Search system maps large medical informatics databases

April 25, 2003

PubMed, the bibliographic search service of the National Library of Medicine, provides access to more than 11 million MEDLINE citations dating back 35 years. While the number of citations grows at a steady pace, however, the service's search engines

PubMed, the bibliographic search service of the National Library of Medicine, provides access to more than 11 million MEDLINE citations dating back 35 years.

While the number of citations grows at a steady pace, however, the service's search engines are at best unexciting and at worst impenetrable, according to critics. Information such as citation size, language, and relative value are not addressed.

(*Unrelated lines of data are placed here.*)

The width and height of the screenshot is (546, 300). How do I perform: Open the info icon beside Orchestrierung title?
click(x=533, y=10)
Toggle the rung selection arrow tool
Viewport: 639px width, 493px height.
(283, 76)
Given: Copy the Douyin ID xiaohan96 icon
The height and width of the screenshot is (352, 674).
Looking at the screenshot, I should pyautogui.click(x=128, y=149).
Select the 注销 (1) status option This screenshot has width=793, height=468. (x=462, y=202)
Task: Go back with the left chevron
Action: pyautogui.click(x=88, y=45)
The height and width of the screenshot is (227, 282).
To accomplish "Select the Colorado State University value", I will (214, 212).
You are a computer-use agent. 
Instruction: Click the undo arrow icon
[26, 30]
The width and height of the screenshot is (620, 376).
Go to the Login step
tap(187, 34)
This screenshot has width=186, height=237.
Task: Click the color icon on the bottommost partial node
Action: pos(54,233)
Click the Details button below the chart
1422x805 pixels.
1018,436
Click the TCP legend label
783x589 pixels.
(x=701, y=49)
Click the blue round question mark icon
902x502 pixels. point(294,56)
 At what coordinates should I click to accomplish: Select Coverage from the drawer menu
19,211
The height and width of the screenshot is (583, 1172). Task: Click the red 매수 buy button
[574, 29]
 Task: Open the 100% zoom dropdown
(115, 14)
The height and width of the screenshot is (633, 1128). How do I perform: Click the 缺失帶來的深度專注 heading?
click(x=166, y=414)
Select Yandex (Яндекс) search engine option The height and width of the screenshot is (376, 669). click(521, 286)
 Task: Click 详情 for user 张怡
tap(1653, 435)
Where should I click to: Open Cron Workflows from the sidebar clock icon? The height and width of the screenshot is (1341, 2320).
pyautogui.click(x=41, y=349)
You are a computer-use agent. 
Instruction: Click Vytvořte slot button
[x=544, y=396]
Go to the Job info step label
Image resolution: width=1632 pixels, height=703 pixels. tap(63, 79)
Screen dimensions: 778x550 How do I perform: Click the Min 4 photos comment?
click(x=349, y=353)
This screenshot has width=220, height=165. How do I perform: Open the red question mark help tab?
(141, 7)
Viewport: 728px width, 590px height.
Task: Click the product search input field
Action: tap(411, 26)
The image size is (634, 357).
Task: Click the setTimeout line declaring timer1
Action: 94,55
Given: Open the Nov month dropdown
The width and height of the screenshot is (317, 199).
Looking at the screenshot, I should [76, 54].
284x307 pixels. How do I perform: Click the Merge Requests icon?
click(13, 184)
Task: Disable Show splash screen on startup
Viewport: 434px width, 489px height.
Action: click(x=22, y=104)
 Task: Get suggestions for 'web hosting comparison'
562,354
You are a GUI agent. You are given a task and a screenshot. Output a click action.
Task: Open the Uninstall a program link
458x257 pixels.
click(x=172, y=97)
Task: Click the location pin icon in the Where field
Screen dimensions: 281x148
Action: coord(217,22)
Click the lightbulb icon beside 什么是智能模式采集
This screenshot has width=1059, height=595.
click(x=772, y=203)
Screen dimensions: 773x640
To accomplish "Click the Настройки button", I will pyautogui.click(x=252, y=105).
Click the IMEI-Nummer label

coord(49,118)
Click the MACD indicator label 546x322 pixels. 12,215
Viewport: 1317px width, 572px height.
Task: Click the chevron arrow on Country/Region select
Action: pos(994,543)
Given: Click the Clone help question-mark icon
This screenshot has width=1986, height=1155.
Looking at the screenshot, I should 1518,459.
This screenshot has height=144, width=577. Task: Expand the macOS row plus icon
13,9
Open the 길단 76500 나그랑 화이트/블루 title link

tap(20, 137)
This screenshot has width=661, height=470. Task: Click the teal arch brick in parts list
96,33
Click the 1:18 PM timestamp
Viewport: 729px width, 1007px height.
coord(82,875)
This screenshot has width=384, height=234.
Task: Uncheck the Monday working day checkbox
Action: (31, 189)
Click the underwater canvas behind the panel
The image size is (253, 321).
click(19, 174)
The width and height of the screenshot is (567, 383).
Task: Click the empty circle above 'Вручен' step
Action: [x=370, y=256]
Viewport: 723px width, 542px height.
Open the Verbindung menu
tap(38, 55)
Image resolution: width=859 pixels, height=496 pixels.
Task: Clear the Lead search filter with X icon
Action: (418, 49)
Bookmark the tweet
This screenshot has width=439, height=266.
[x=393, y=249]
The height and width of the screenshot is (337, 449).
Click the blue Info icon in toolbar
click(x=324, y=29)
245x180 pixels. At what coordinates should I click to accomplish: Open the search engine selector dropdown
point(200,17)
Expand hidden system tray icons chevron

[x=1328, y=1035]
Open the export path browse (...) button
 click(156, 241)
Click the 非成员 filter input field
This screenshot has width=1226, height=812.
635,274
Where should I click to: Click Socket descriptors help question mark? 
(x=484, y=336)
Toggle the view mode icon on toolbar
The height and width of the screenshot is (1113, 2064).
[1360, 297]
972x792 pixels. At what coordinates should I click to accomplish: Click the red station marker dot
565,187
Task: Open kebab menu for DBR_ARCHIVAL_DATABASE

One answer may be found in a revolutionary Web-based search tool called Visual Net that helps users find information in complex directories and databases. Visual Net may be found useful not only for massive text databases like PubMed, but also in radiology teaching files or data mining of PACS archives.

Medical informatics, with its exceptionally large databases, seems a natural application of Visual Net, whose advanced search and navigation features may ensure that researchers and medical professionals spend as little time as possible searching for information.

The system was designed by Tim Bray, a search engine pioneer and the inventor of the programming language XML. As Bray sees it, Visual Net allows users to explore a database in the same way road maps are explored, using visual clues instead of searching through long lists of text.

Search engines do a good job of finding individual items but are inefficient at giving users a feel for the general shape of what's out there, how much information is available, and what the important features are.

The University of Texas Southwestern Medical Center requested that Bray put a demonstration of the system's medical informatics potential online, and this can be found at http://pubmed.antarcti.ca/start .

Visual Net maps any hierarchical database, such as PubMed, using keyword references to the medical subject headings (MeSH) hierarchy. The online demo visualizes the anatomy/body regions section.

The data are extracted from the database using standard queries. For each PubMed citation, Visual Net captures the article's name, authors, MeSH keywords, date of publication, language, and other metadata. Primary MeSH keywords for a citation are used to place the citation in the MeSH hierarchy.

The initial data map that appears shows the top-level MeSH categories, with colored polygons representing citations filed under each top-level category.

The PubMed map is subdivided into categories. Clicking directly on a category causes a new map to appear, displaying only that category, further subdivided into smaller categories. Click on another category and the process repeats itself, as a map of a country divided into provinces or states would be further subdivided into cities and neighborhoods.

The subcategories within a category are arranged alphabetically in rows from left to right, top to bottom. Category box sizes are determined by the number of citations in that category.

Bray believes this representation helps users to understand the structure and scope of the database.

"In the real world, once you've found a place, you know where it is," Bray said. "It's easy to communicate to other people how to get there. The premise of our company is to take networks and make them more like real places."